Fruit Trees

The species covered emphasise less common species (eg litchis and pitayas) together with those that are more rare (eg lucuma and pitangatuba). Generally more information is given for them, with much less for common species like apples and pears as everyone knows what these look like, they’re cheap to buy, readily available throughout most of the year, and information on growing them is widely available elsewhere. Information on exotic species is not as easy to assemble as it’s spread through the published literature (such as it exists), sometimes in foreign languages. Nursery and web site material on these uncommon species is frequently heavily plagiarised from sources that are in themselves unreliable and quite often erroneous. Exotics are commonly native to the major regions of diversity in the world, viz Sth East Asia and the Amazon, hampering development and widespread commercial development in many cases. Usually they remain close to their wild form but show promise as commercial crops if geographic, economic and horticultural knowledge limitations of indigenous peoples could be overcome.
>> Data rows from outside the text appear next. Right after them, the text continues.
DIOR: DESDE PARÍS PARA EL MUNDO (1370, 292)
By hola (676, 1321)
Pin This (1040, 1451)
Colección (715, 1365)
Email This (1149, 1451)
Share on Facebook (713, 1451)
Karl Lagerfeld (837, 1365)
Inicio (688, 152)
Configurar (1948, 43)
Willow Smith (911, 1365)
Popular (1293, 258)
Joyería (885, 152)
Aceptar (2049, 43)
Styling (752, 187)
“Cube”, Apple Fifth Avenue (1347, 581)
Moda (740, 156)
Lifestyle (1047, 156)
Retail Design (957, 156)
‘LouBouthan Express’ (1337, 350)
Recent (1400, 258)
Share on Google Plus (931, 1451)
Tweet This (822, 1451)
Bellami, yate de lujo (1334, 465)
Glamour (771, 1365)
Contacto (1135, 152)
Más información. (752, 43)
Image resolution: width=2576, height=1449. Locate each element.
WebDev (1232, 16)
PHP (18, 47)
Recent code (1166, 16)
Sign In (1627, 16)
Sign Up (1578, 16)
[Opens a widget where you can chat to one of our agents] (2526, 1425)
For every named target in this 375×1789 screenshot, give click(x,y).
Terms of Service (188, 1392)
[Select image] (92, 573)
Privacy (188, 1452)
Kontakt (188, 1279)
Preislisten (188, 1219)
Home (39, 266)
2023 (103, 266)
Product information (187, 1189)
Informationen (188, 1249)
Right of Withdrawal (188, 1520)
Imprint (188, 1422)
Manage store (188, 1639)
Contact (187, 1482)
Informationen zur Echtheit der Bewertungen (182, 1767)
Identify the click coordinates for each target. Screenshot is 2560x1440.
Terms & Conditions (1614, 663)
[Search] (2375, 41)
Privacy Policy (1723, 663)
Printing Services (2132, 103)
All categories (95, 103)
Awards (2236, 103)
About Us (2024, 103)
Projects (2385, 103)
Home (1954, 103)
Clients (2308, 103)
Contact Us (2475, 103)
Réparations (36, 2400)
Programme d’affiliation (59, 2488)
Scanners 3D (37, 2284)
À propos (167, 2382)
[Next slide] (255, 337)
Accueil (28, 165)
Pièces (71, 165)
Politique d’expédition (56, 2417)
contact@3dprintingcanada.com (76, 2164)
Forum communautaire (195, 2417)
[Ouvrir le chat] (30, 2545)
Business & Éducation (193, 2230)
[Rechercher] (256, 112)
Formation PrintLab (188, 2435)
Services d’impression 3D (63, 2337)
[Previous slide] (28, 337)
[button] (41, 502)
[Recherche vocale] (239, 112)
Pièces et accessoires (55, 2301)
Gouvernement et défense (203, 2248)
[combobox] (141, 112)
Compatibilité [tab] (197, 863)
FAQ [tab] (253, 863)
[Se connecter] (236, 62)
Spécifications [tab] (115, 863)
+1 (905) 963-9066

Species binomial names used throughout the site are those accepted by the International Plant Names Index, an organisation managed by professional taxonomists from Kew Gardens, Harvard and the Australian Herbarium. For those who may only know a fruit by its common name but wishing to find the entry, this can be done by using the Search facility. Binomial names are far more reliable and less confusing as they’re conferred according to international rules based on the latest morphological and molecular evidence. They highlight the relatedness of different species in the hierarchy of the plant kingdom. In contrast, common names are given for all sorts of non-botanical reasons eg perceived commercial marketing advantage, national pride with the name including their country when its native elsewhere, and not the least, society and language differences. Some may be given the name ‘apple’ when they’re not an apple at all, and lists of common names for a given species can run to 50 or more. Becoming familiar with binomials is not easy, but it’s essential to know what species you’re dealing with eg regarding flowering behaviour whether say hermaphrodite, monoecious or dioecious, and which plants you might be able to successfully graft. As a fruit club, we should aspire to go beyond the less interested public.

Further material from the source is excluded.